For the lines from the one with "Where should I" to the end of the listing below, both ends included, give an exact copy and nothing more. Do not copy pictures.

☆ ☆ ☆ ☆ ☆ ☆ ☆

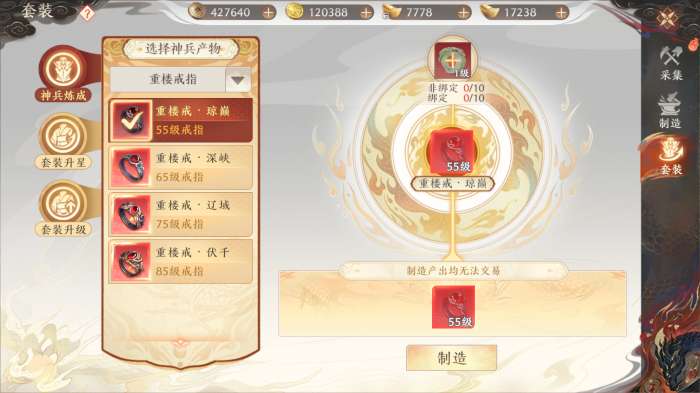Click the central 重楼戒·琼巅 ring slot
Image resolution: width=700 pixels, height=393 pixels.
coord(453,151)
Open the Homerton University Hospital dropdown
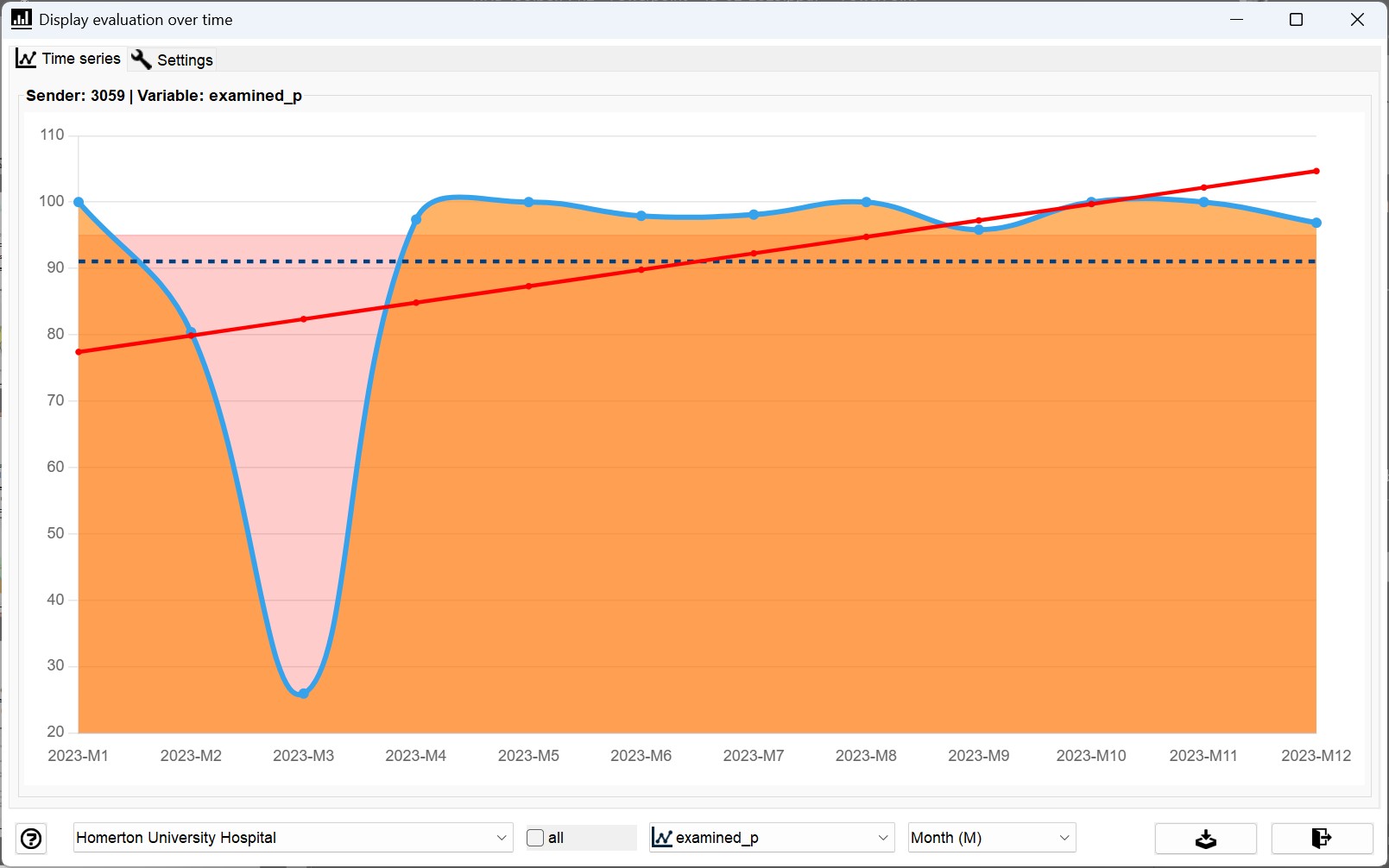The width and height of the screenshot is (1389, 868). (x=293, y=838)
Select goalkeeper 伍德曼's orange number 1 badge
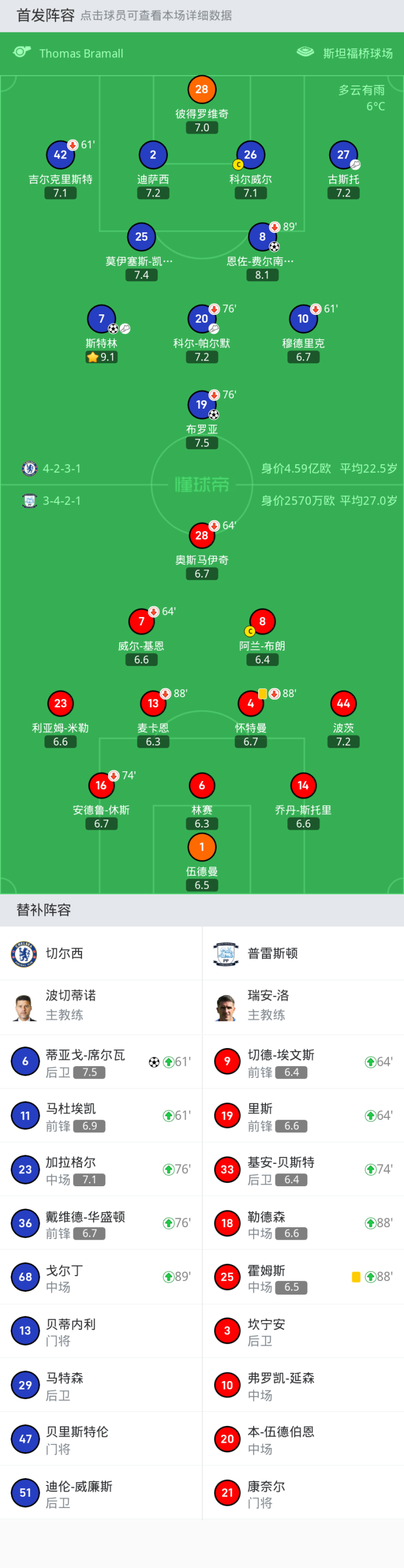Screen dimensions: 404x1568 coord(201,847)
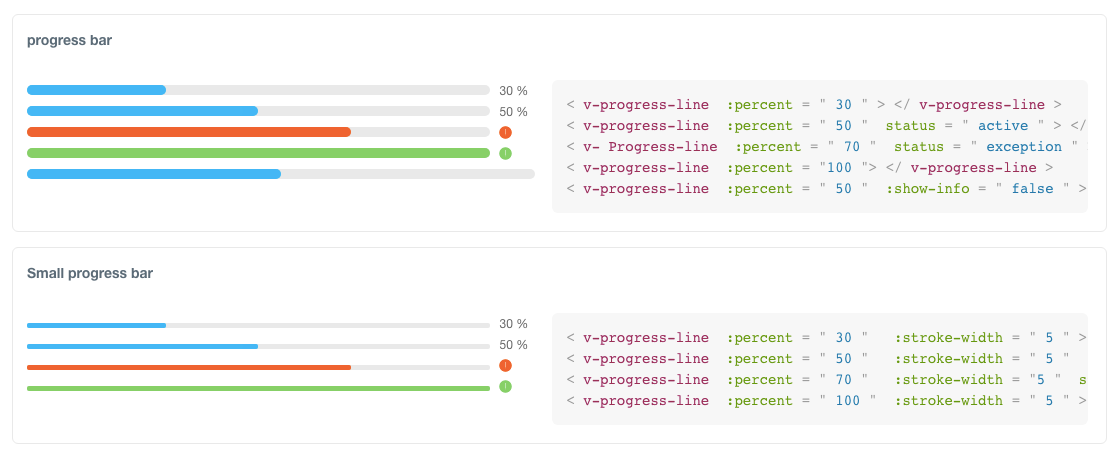Click the "Small progress bar" section heading
The width and height of the screenshot is (1120, 450).
click(x=89, y=272)
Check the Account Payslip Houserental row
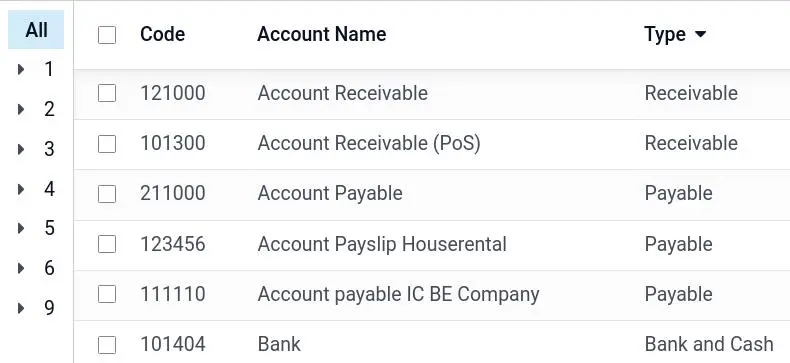Image resolution: width=790 pixels, height=363 pixels. (107, 244)
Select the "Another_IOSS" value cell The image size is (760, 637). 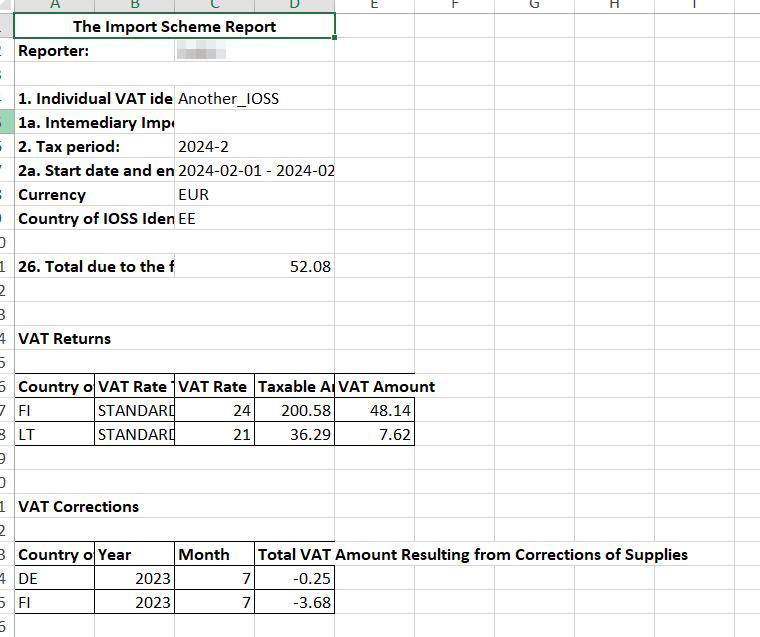click(228, 99)
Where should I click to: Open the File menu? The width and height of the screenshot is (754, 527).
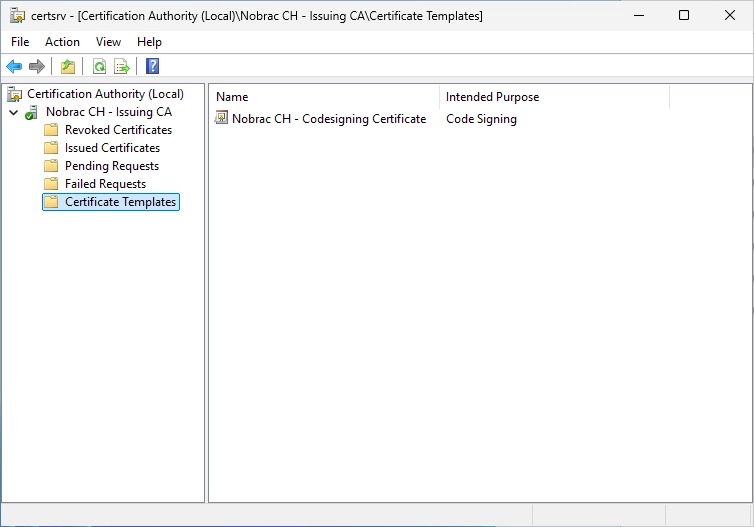(x=20, y=42)
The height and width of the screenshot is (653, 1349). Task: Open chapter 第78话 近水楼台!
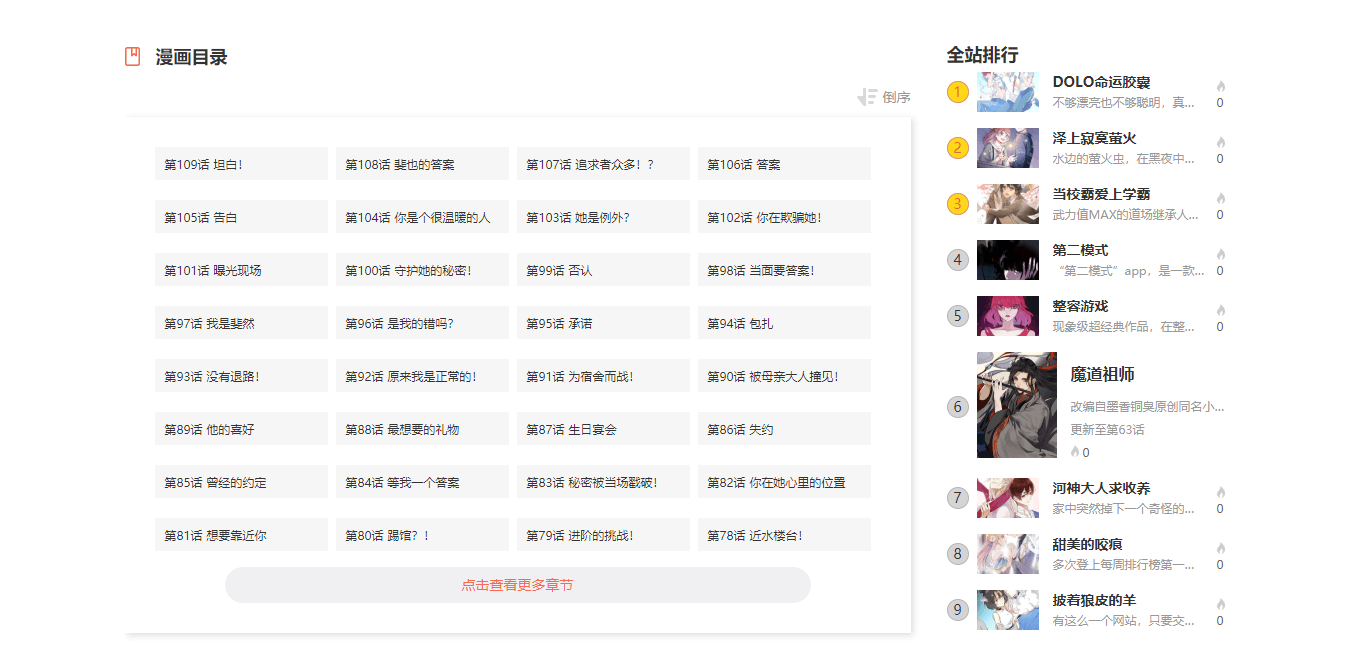784,535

☆ ☆ ☆ ☆ ☆ ☆ ☆

Response to this task
Where should I click to: Open the File menu? The width and height of the screenshot is (754, 527).
(x=20, y=42)
The height and width of the screenshot is (653, 1349). Task: Open chapter 第78话 近水楼台!
784,535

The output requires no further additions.